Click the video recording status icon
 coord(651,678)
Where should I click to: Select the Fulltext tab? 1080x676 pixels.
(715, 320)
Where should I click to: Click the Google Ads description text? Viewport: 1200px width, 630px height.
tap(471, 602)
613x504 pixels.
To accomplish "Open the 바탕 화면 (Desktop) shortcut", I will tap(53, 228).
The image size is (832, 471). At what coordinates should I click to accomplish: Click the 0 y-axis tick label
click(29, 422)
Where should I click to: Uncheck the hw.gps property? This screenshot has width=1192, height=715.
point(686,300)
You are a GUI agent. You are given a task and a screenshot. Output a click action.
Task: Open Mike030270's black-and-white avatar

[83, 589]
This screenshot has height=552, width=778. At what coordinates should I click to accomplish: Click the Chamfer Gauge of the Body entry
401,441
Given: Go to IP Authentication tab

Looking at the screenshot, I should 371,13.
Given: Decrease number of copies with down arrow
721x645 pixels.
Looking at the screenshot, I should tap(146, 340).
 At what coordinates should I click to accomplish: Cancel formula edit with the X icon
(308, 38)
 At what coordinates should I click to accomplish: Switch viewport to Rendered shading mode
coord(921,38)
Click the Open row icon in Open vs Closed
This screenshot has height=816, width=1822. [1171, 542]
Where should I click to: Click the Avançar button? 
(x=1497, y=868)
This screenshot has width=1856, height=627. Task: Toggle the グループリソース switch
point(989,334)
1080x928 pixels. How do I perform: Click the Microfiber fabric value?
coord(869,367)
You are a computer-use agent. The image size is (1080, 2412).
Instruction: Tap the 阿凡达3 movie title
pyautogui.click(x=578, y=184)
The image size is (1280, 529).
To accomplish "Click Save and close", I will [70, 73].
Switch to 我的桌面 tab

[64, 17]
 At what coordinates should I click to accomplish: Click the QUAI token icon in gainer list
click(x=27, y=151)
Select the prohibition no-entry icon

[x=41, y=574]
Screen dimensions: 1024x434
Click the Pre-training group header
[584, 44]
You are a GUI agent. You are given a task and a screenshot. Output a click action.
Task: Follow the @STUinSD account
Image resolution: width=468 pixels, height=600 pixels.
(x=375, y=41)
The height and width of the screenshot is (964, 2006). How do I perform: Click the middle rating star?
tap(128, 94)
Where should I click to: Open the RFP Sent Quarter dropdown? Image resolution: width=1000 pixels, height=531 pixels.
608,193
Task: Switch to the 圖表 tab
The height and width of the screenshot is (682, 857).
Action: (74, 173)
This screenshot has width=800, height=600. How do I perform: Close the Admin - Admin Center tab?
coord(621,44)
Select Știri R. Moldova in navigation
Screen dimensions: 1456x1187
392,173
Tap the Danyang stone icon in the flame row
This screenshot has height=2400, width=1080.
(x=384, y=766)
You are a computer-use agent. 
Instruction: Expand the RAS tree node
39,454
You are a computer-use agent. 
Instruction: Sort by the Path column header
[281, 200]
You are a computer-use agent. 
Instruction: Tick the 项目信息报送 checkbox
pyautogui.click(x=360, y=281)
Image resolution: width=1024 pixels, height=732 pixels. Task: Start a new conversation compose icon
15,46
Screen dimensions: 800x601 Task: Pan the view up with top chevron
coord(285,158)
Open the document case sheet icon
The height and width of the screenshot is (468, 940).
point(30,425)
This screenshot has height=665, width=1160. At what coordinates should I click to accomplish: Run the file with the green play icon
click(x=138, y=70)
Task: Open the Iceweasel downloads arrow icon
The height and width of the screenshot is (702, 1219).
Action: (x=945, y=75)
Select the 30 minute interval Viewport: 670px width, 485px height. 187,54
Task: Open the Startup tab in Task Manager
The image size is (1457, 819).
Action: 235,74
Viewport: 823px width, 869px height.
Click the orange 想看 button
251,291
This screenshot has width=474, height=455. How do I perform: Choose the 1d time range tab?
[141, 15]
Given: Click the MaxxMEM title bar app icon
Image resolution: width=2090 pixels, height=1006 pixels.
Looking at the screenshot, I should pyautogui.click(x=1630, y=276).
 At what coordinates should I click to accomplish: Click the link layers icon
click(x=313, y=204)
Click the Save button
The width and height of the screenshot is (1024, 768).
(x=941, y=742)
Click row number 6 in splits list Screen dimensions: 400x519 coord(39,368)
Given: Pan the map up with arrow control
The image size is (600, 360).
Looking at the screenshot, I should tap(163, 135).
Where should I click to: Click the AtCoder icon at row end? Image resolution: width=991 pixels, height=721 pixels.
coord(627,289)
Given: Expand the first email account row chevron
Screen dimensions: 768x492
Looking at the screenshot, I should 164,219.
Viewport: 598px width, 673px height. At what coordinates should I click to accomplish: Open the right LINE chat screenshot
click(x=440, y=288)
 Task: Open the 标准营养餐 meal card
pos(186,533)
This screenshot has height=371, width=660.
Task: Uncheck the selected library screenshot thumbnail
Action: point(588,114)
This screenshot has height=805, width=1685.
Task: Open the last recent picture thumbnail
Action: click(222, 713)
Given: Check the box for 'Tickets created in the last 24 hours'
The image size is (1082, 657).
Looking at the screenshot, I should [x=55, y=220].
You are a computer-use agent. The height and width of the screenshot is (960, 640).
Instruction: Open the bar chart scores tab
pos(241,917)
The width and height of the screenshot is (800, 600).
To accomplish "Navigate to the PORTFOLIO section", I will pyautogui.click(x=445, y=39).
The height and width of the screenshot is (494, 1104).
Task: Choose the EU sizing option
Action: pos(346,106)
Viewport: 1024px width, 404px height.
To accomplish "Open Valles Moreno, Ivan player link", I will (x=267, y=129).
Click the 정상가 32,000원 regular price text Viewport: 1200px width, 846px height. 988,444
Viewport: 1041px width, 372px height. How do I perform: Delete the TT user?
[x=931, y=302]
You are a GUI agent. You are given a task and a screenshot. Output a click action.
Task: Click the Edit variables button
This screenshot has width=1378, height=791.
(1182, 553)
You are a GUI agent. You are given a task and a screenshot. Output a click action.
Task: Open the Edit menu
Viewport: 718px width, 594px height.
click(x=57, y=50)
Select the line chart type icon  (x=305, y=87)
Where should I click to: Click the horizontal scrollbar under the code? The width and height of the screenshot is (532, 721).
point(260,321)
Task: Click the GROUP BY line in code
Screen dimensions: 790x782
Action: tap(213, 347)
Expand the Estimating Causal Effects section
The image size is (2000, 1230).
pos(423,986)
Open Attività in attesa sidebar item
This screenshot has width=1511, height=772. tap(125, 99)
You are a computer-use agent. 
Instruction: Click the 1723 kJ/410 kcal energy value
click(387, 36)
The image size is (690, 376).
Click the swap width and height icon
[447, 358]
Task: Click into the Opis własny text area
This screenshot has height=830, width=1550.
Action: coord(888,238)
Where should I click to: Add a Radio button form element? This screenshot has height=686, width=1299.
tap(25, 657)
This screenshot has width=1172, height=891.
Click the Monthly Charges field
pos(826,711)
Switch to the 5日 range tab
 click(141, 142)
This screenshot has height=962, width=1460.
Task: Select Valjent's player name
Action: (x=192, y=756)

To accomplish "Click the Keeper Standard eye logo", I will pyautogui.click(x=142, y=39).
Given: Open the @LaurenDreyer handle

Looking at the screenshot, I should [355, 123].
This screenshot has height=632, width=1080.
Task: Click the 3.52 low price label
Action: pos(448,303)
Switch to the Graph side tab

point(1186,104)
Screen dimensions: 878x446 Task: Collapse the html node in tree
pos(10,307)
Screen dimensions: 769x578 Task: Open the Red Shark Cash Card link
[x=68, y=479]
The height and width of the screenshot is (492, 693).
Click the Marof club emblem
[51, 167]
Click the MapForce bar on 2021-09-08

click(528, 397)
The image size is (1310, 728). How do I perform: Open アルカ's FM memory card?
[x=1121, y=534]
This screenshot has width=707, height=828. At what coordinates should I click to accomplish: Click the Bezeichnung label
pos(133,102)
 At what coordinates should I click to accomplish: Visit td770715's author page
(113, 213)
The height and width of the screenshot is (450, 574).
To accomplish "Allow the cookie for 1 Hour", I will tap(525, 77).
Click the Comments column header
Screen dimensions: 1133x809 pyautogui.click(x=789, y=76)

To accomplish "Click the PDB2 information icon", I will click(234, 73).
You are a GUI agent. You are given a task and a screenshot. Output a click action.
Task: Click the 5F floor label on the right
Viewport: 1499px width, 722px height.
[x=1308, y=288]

▬▬▬▬▬▬

Task to carry out: When a line among the entries above contains "number", copy it.

Answer for this exercise:
Given: Decrease number of copies with down arrow
Click row number 6 in splits list Screen dimensions: 400x519 coord(39,368)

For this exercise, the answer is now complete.